Prayer in the early days of the Church

Tertullian, an ecclesiastical author of the late second century, writes in one of his first treatises on prayer that “only prayer conquers God” (De oratione 29, 2). It’s a provocative phrase! But already in the Old Testament, the book of Sirach tells us that “The prayer of the humble pierces the clouds, and he will not be consoled until it reaches the Lord” (Sirach 35:17). In fact, prayer is above all a gift from God, as Evagrius Ponticus recalls in a Christian treatise on prayer written in the fourth century: “If you want to pray, you need God, who is the one who gives the gift of prayer” (De oratione 58). Prayer is a gift from God that needs to be cultivated.
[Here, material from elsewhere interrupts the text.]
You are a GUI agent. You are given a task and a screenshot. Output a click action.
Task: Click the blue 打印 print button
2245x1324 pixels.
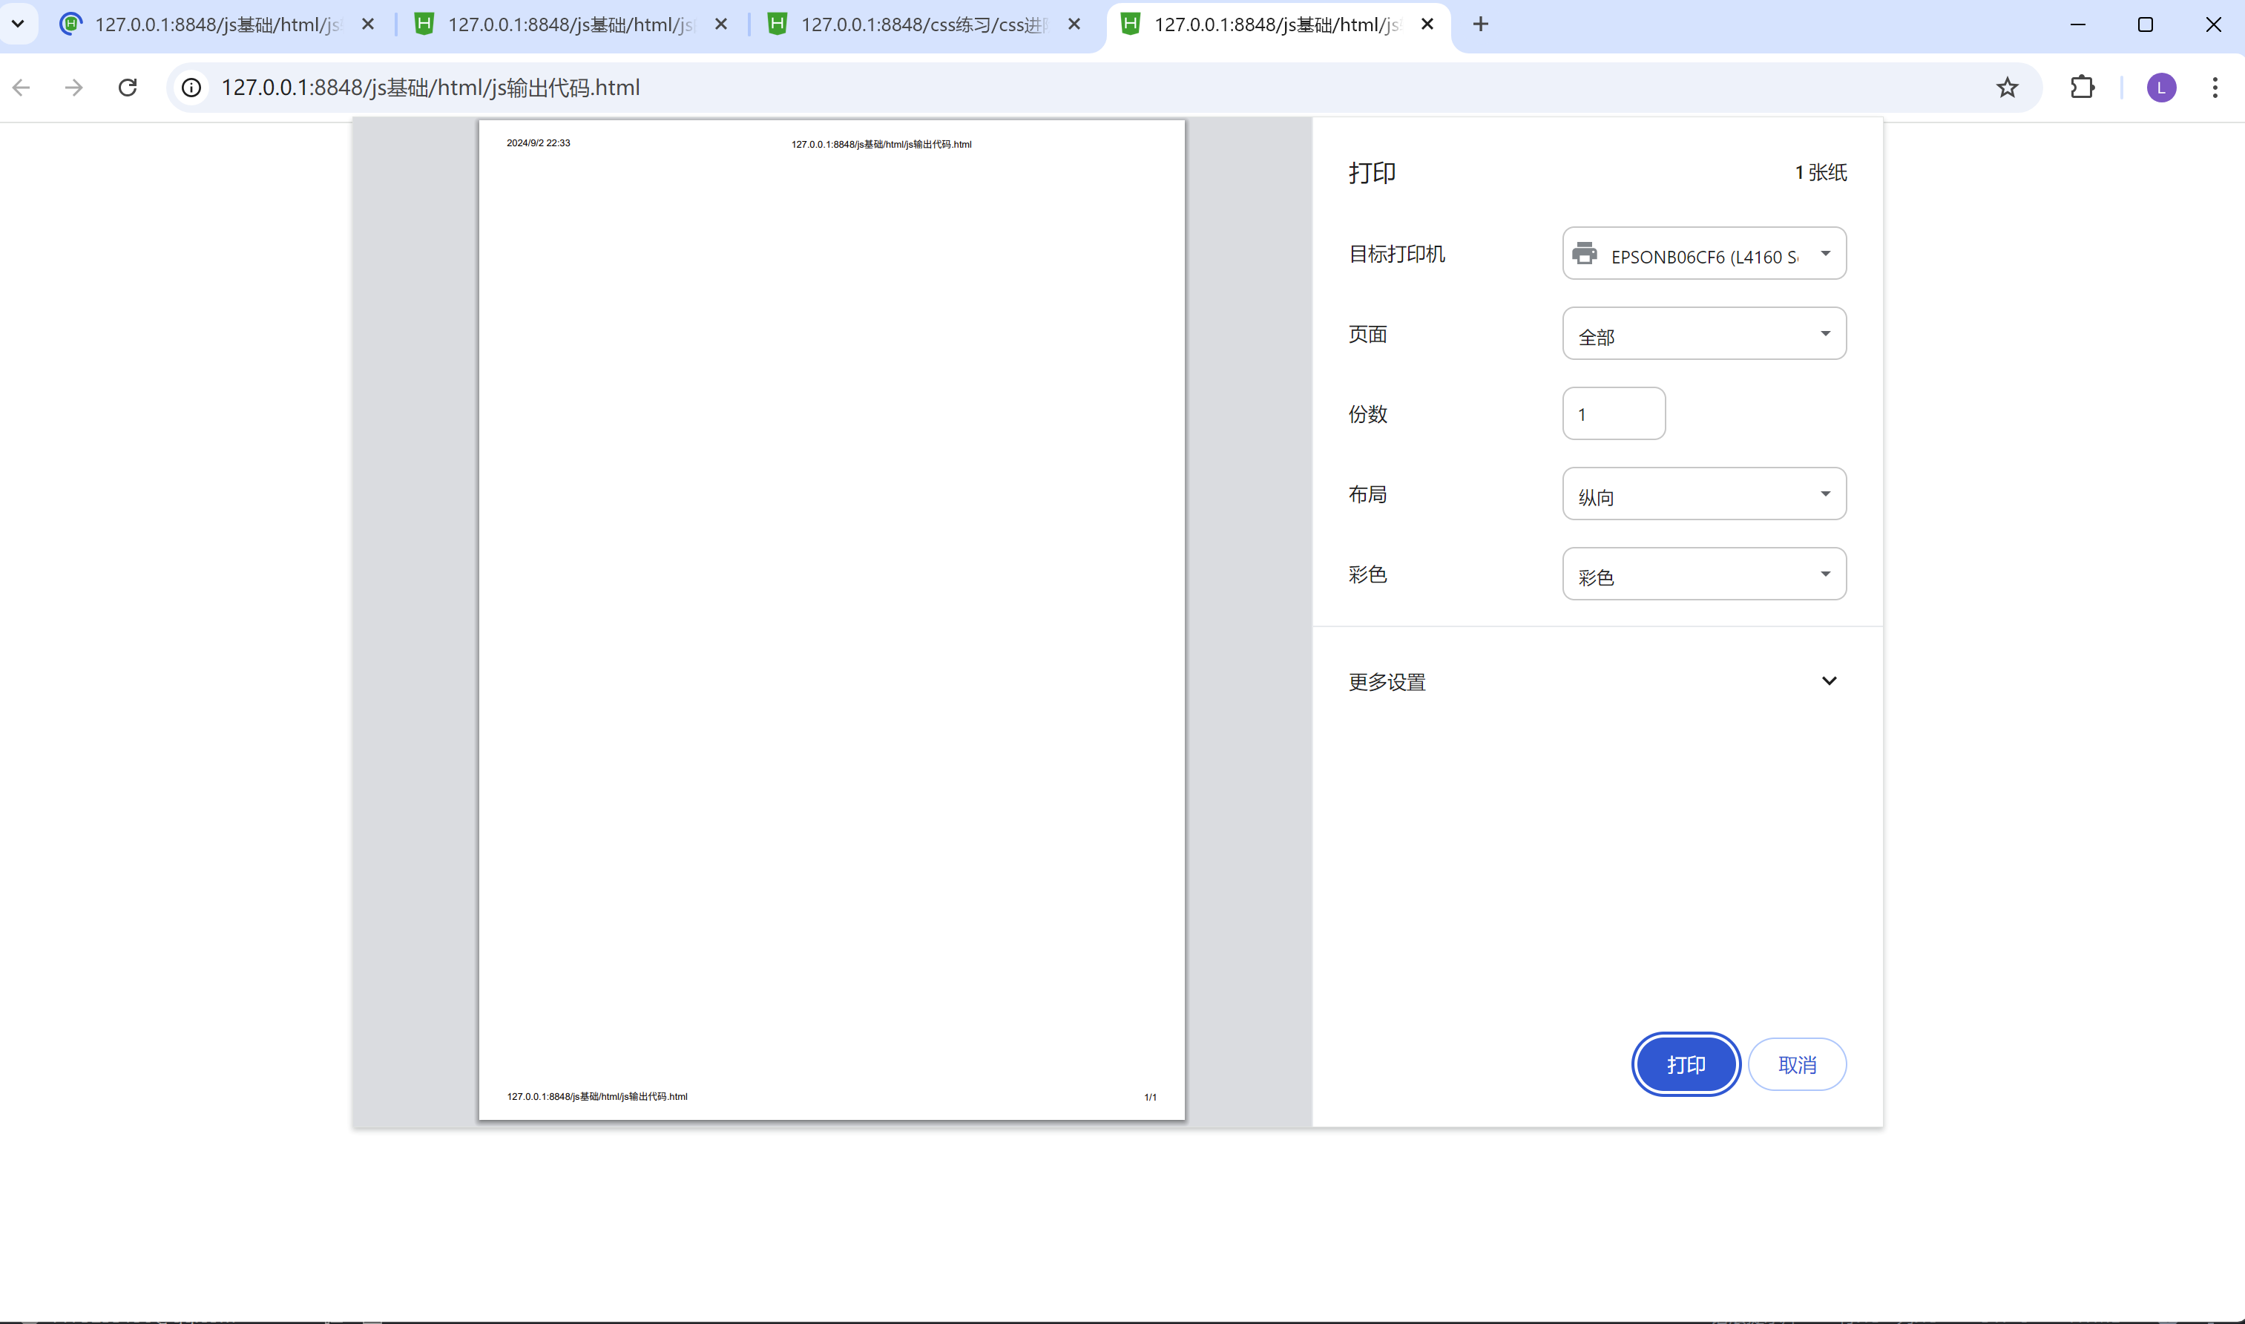click(x=1685, y=1064)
When we pray, we are not alone. Even if we pray individually in a room, in a Church, or from Click To Pray, for example, we are always in communion with each other. Cyprian, Bishop of Carthage in the third century, affirms that Christian prayer is simultaneously spiritual, Christological – that is, capable of decentering us from ourselves to remain in Christ – and ecclesial. When we raise our hearts to God, we are united with the life of Christ and, there, we enter into prayerful communion with the praying Church. We are entering, we say today, into a Worldwide Network of Prayer.

John Cassian, a 5th-century master of prayer, tells us that it is possible to reach a “state of prayer” when it nourishes our inner life and directs it directly towards God. To get there, you need to follow a path that requires discipline and dedication. It is not always easy and obvious to find a way to pray. But perseverance in prayer always bears fruit. It is also this author who warns in his Conferences that “in the spiritual life, not progressing is equivalent to regressing” (Conlationes VI, 14). To this end, he uses the image of a boat that must strive to overcome the impetuous current of the river with the incessant use of the oars if it wants to reach its highest point; if he lowers his arms, he is carried by the flow of the current towards the lower part of the river and stays away from the source. For this reason, “no virtue is achieved without effort” (Conlationes VII, 6).

Let us ask the Lord for the gift of prayer so that we can pray without ceasing, as Saint Paul does (cf. 1 Thess 5:17), so that our heart may be in tune with the Heart of Jesus.